[EXERCISE DETAILS] All entries should be printed precisely as written.

[DATA]
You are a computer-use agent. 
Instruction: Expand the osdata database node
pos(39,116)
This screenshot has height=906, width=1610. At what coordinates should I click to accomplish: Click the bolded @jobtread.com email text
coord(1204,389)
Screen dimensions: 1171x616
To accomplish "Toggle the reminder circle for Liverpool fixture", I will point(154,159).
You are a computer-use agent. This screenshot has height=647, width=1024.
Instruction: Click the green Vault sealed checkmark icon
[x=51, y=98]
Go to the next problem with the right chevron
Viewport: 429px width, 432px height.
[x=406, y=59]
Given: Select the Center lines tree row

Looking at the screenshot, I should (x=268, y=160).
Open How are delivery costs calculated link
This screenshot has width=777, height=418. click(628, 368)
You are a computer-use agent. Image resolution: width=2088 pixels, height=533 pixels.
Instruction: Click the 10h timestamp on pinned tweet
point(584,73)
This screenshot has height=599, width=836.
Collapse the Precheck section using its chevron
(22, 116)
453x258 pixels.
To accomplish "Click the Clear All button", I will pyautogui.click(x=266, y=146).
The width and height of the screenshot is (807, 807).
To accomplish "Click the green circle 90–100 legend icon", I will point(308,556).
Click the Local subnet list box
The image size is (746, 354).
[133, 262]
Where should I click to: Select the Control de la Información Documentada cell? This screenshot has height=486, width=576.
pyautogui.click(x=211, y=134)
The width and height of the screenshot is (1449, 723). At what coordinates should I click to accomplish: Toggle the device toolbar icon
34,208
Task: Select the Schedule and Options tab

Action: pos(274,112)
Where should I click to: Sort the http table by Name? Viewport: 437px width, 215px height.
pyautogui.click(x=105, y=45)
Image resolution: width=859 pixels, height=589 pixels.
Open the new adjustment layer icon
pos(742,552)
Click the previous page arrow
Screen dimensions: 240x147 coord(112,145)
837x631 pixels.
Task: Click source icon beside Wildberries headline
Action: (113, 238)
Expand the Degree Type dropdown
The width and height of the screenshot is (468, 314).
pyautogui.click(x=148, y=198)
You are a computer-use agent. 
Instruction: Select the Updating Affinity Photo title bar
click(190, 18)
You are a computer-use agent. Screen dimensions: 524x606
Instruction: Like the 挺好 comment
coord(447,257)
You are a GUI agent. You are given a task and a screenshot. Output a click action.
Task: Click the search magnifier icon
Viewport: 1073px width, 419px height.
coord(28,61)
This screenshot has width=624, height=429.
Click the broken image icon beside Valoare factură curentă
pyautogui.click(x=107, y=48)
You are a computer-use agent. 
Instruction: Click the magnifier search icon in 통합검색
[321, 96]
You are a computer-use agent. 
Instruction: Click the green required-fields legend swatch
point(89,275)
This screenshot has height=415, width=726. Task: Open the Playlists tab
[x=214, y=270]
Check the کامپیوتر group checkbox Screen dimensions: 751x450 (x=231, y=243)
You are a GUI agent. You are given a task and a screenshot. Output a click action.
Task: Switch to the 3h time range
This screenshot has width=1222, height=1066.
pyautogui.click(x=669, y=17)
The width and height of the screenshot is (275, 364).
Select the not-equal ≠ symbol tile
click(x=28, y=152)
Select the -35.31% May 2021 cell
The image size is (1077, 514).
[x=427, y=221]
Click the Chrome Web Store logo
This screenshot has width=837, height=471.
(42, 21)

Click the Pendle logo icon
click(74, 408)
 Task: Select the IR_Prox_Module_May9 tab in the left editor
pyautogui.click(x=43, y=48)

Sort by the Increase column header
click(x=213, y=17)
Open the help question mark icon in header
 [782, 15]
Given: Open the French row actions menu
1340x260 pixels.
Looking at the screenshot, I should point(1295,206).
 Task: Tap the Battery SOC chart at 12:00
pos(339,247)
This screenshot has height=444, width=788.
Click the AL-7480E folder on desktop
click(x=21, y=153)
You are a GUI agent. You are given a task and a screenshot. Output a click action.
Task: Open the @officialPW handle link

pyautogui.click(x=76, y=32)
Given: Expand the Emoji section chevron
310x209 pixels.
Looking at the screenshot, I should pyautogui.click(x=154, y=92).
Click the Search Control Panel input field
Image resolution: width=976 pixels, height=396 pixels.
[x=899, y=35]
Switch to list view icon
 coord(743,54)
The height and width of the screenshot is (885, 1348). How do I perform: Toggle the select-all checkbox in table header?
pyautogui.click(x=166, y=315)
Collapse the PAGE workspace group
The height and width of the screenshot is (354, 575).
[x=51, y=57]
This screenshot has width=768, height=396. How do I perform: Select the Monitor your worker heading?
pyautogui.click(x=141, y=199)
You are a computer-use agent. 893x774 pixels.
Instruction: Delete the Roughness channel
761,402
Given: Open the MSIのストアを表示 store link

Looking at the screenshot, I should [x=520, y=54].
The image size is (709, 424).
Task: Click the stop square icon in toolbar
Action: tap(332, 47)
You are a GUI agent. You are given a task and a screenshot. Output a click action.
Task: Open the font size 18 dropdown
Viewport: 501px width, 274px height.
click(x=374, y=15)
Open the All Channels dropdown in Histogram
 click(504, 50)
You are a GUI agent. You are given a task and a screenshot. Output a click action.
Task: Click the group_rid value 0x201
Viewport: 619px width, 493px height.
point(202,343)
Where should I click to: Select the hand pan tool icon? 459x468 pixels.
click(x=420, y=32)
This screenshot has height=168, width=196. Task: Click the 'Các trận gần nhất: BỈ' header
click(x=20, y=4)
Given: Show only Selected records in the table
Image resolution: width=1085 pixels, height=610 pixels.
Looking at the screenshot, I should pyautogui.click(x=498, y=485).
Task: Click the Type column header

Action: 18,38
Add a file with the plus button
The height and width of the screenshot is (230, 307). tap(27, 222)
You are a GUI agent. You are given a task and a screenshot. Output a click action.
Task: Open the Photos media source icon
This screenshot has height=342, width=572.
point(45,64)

[WRITTEN SOLUTION]
You are a computer-use agent. 
Instruction: Expand the osdata database node
pos(39,116)
This screenshot has height=906, width=1610. At what coordinates should I click to accomplish: Click the bolded @jobtread.com email text
coord(1204,389)
Screen dimensions: 1171x616
To accomplish "Toggle the reminder circle for Liverpool fixture", I will point(154,159).
You are a computer-use agent. This screenshot has height=647, width=1024.
Instruction: Click the green Vault sealed checkmark icon
[x=51, y=98]
Go to the next problem with the right chevron
Viewport: 429px width, 432px height.
[x=406, y=59]
Given: Select the Center lines tree row

Looking at the screenshot, I should (x=268, y=160).
Open How are delivery costs calculated link
This screenshot has width=777, height=418. click(628, 368)
You are a computer-use agent. Image resolution: width=2088 pixels, height=533 pixels.
Instruction: Click the 10h timestamp on pinned tweet
point(584,73)
This screenshot has height=599, width=836.
Collapse the Precheck section using its chevron
(22, 116)
453x258 pixels.
To accomplish "Click the Clear All button", I will pyautogui.click(x=266, y=146).
The width and height of the screenshot is (807, 807).
To accomplish "Click the green circle 90–100 legend icon", I will point(308,556).
Click the Local subnet list box
The image size is (746, 354).
[133, 262]
Where should I click to: Select the Control de la Información Documentada cell? This screenshot has height=486, width=576.
pyautogui.click(x=211, y=134)
The width and height of the screenshot is (1449, 723). At what coordinates should I click to accomplish: Toggle the device toolbar icon
34,208
Task: Select the Schedule and Options tab

Action: pos(274,112)
Where should I click to: Sort the http table by Name? Viewport: 437px width, 215px height.
pyautogui.click(x=105, y=45)
Image resolution: width=859 pixels, height=589 pixels.
Open the new adjustment layer icon
pos(742,552)
Click the previous page arrow
Screen dimensions: 240x147 coord(112,145)
837x631 pixels.
Task: Click source icon beside Wildberries headline
Action: (113, 238)
Expand the Degree Type dropdown
The width and height of the screenshot is (468, 314).
pyautogui.click(x=148, y=198)
You are a computer-use agent. 
Instruction: Select the Updating Affinity Photo title bar
click(190, 18)
You are a computer-use agent. Screen dimensions: 524x606
Instruction: Like the 挺好 comment
coord(447,257)
You are a GUI agent. You are given a task and a screenshot. Output a click action.
Task: Click the search magnifier icon
Viewport: 1073px width, 419px height.
coord(28,61)
This screenshot has width=624, height=429.
Click the broken image icon beside Valoare factură curentă
pyautogui.click(x=107, y=48)
You are a computer-use agent. 
Instruction: Click the magnifier search icon in 통합검색
[321, 96]
You are a computer-use agent. 
Instruction: Click the green required-fields legend swatch
point(89,275)
This screenshot has height=415, width=726. Task: Open the Playlists tab
[x=214, y=270]
Check the کامپیوتر group checkbox Screen dimensions: 751x450 (x=231, y=243)
You are a GUI agent. You are given a task and a screenshot. Output a click action.
Task: Switch to the 3h time range
This screenshot has width=1222, height=1066.
pyautogui.click(x=669, y=17)
The width and height of the screenshot is (275, 364).
Select the not-equal ≠ symbol tile
click(x=28, y=152)
Select the -35.31% May 2021 cell
The image size is (1077, 514).
[x=427, y=221]
Click the Chrome Web Store logo
This screenshot has width=837, height=471.
(42, 21)

Click the Pendle logo icon
click(74, 408)
 Task: Select the IR_Prox_Module_May9 tab in the left editor
pyautogui.click(x=43, y=48)

Sort by the Increase column header
click(x=213, y=17)
Open the help question mark icon in header
 [782, 15]
Given: Open the French row actions menu
1340x260 pixels.
Looking at the screenshot, I should point(1295,206).
 Task: Tap the Battery SOC chart at 12:00
pos(339,247)
This screenshot has height=444, width=788.
Click the AL-7480E folder on desktop
click(x=21, y=153)
You are a GUI agent. You are given a task and a screenshot. Output a click action.
Task: Open the @officialPW handle link

pyautogui.click(x=76, y=32)
Given: Expand the Emoji section chevron
310x209 pixels.
Looking at the screenshot, I should pyautogui.click(x=154, y=92).
Click the Search Control Panel input field
Image resolution: width=976 pixels, height=396 pixels.
[x=899, y=35]
Switch to list view icon
 coord(743,54)
The height and width of the screenshot is (885, 1348). How do I perform: Toggle the select-all checkbox in table header?
pyautogui.click(x=166, y=315)
Collapse the PAGE workspace group
The height and width of the screenshot is (354, 575).
[x=51, y=57]
This screenshot has width=768, height=396. How do I perform: Select the Monitor your worker heading?
pyautogui.click(x=141, y=199)
You are a computer-use agent. 893x774 pixels.
Instruction: Delete the Roughness channel
761,402
Given: Open the MSIのストアを表示 store link

Looking at the screenshot, I should [x=520, y=54].
The image size is (709, 424).
Task: Click the stop square icon in toolbar
Action: tap(332, 47)
You are a GUI agent. You are given a task and a screenshot. Output a click action.
Task: Open the font size 18 dropdown
Viewport: 501px width, 274px height.
click(x=374, y=15)
Open the All Channels dropdown in Histogram
 click(504, 50)
You are a GUI agent. You are given a task and a screenshot. Output a click action.
Task: Click the group_rid value 0x201
Viewport: 619px width, 493px height.
point(202,343)
Where should I click to: Select the hand pan tool icon? 459x468 pixels.
click(x=420, y=32)
This screenshot has height=168, width=196. Task: Click the 'Các trận gần nhất: BỈ' header
click(x=20, y=4)
Given: Show only Selected records in the table
Image resolution: width=1085 pixels, height=610 pixels.
Looking at the screenshot, I should pyautogui.click(x=498, y=485).
Task: Click the Type column header

Action: 18,38
Add a file with the plus button
The height and width of the screenshot is (230, 307). tap(27, 222)
You are a GUI agent. You are given a task and a screenshot. Output a click action.
Task: Open the Photos media source icon
This screenshot has height=342, width=572.
point(45,64)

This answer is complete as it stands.